I know, it's a unique situation because on the one hand it is just my house and my stuff and doesn't seem like a big deal; on the other hand, there are clothes and wigs and everything else so the cat will definitely be out of the bag. Most of my close friends know, not because I ever came out, but just by being in my life. Even they don't know the extent of my dressing though, i.e. with the wigs and dresses and shoes and everything.

Interesting how something seemingly mundane like having house guests can bring up so many issues.

lingerieLiz
05-16-2013, 08:47 PM
Big question is would you like to be out to your house guests? If so don't make changes. I will guarantee that once something is found some snooping will occur.

It sounds like you might feel like it is time to come out.

suchacutie
05-16-2013, 10:04 PM
My daughter will be home for a while starting in a few weeks, and today I notices one of Tina's sweaters just lying on a closet shelf...who pile of her clothes hanging in the closet, makeup in the bathroom...

Oh well!

heatherdress
05-16-2013, 11:05 PM
I had a houseguest stay for a few months - my wife's best friend. She discovered the I CDed even though I was meticulous about hiding and locking everything up. It's almost impossible to hide all your CDing indicators indefinitely if they really live with you. Assume that your guests will discover that you CD. Is that OK? If not, don't have guests.

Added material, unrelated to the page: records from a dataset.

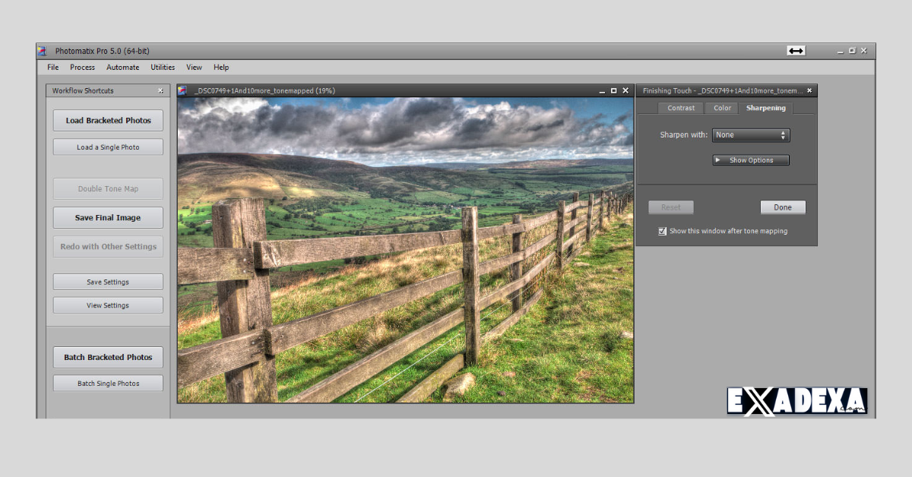This screenshot has height=477, width=912.
Task: Click Batch Bracketed Photos
Action: tap(107, 357)
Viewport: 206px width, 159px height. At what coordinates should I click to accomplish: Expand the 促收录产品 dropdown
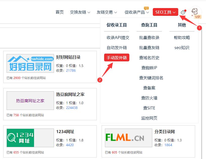137,12
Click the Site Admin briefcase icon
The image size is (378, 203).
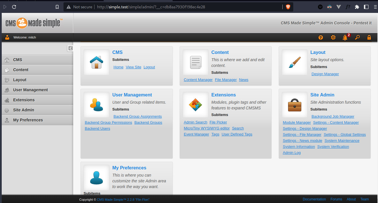(294, 105)
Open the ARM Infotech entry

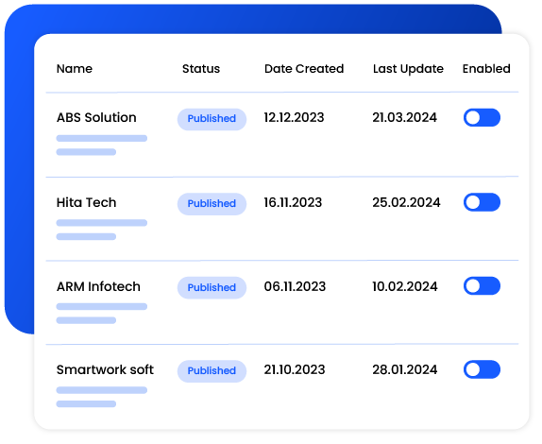(x=98, y=286)
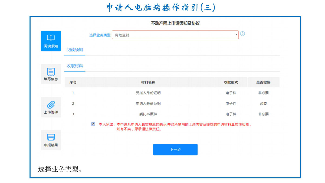Click the 序号 column header
The width and height of the screenshot is (325, 183).
coord(73,82)
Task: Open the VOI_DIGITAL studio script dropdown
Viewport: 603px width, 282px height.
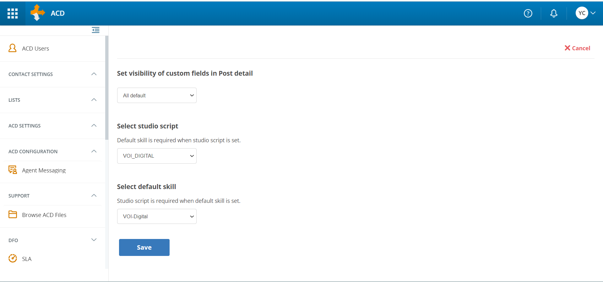Action: [157, 156]
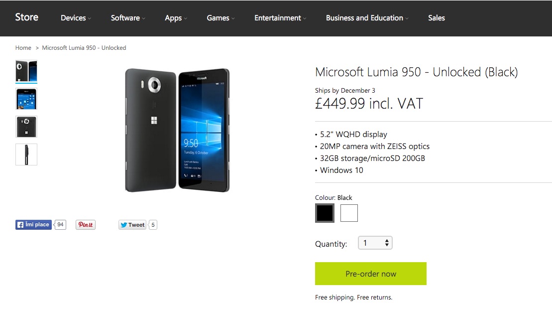Open the Quantity dropdown

click(x=375, y=243)
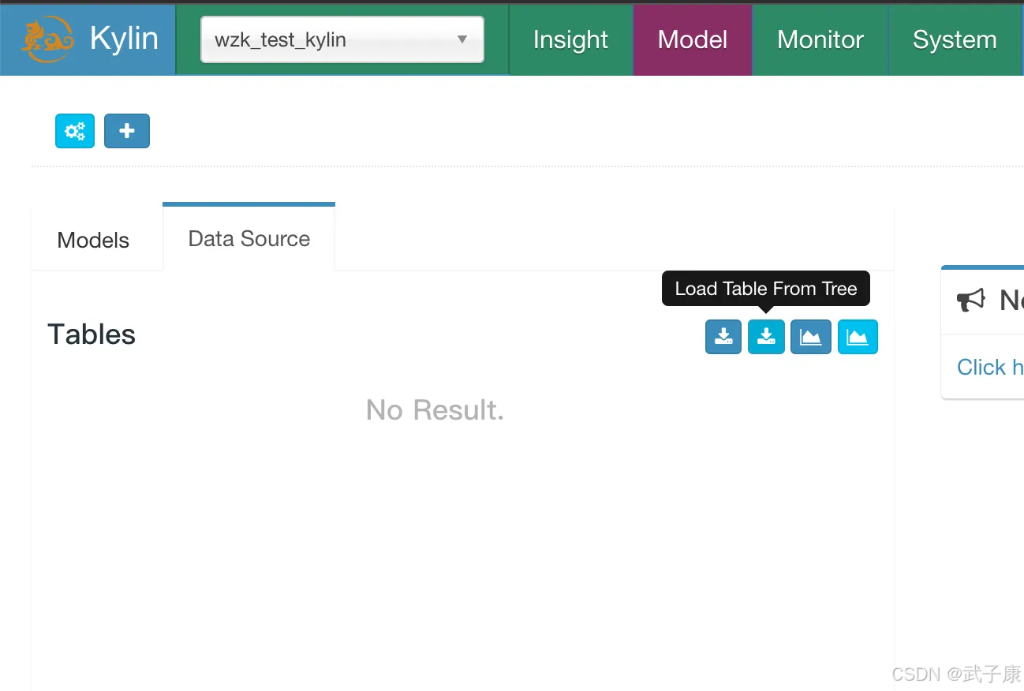Navigate to the System menu
Screen dimensions: 1024x691
[x=955, y=39]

Her discovery actually turned out to be fun for me - we wore the same shoe size - she was as tall as me - and she liked when I was dressed.

Jamie001
05-17-2013, 01:07 AM
Since they are house guests staying in your home at no cost, you are not obligated to change the way that you live to accommodate them.

Taylor Ray
05-17-2013, 07:39 PM
Since they are house guests staying in your home at no cost, you are not obligated to change the way that you live to accommodate them.

Cost seems to be only one aspect of the situation. There is also the issue of accommodating family and friends. I know some of my family would be uncomfortable and feel awkward being around this lifestyle.